### Task input
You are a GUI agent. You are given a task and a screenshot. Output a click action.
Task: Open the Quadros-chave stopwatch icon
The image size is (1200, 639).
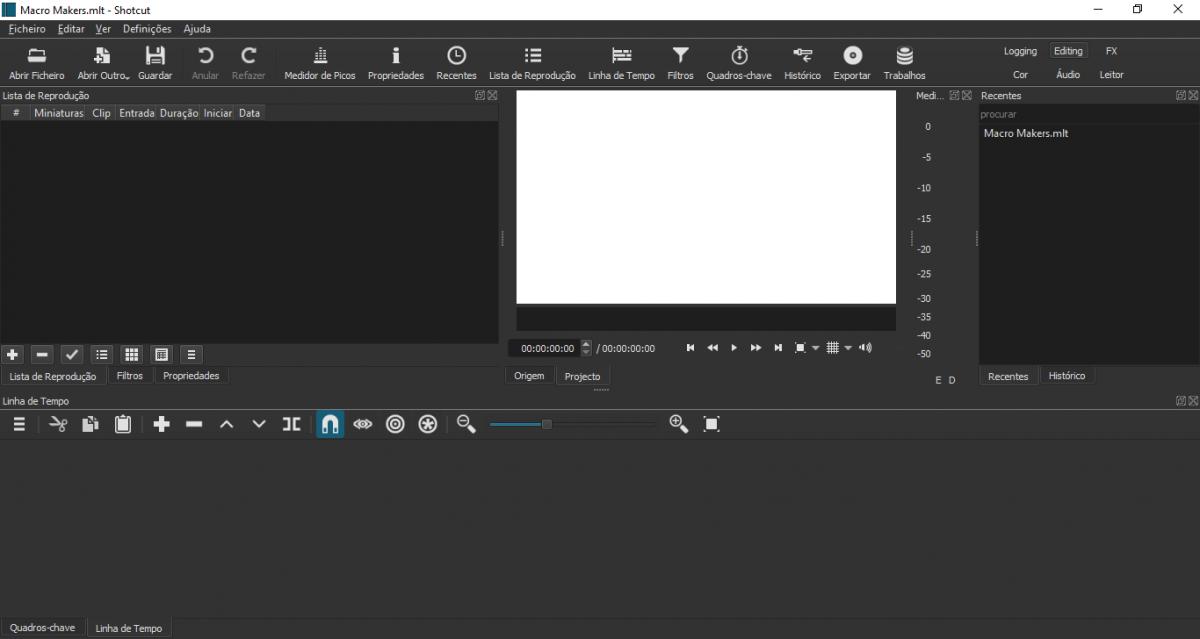(739, 56)
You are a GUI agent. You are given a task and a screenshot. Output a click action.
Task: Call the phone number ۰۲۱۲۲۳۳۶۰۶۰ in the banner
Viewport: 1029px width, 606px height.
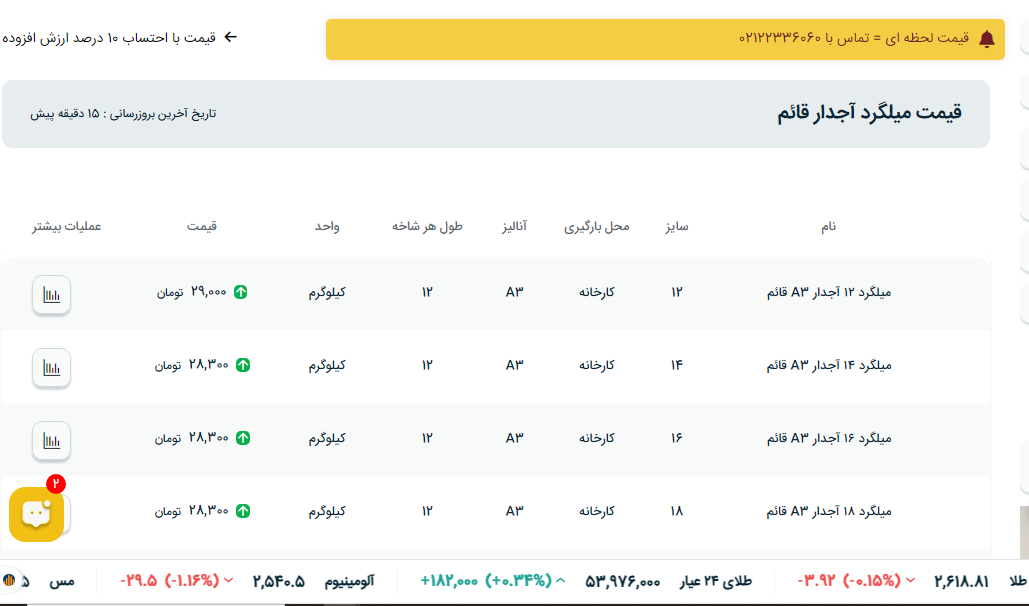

### Work required
Copy out each record word for word and omit any pictures.

### Expected output
You are a GUI agent. You are given a task and a screenshot. Output a click action.
Task: Open the Quadros-chave stopwatch icon
The image size is (1200, 639).
(739, 56)
You are a GUI agent. You are given a task and a screenshot. Output a click action.
Task: Call the phone number ۰۲۱۲۲۳۳۶۰۶۰ in the banner
Viewport: 1029px width, 606px height.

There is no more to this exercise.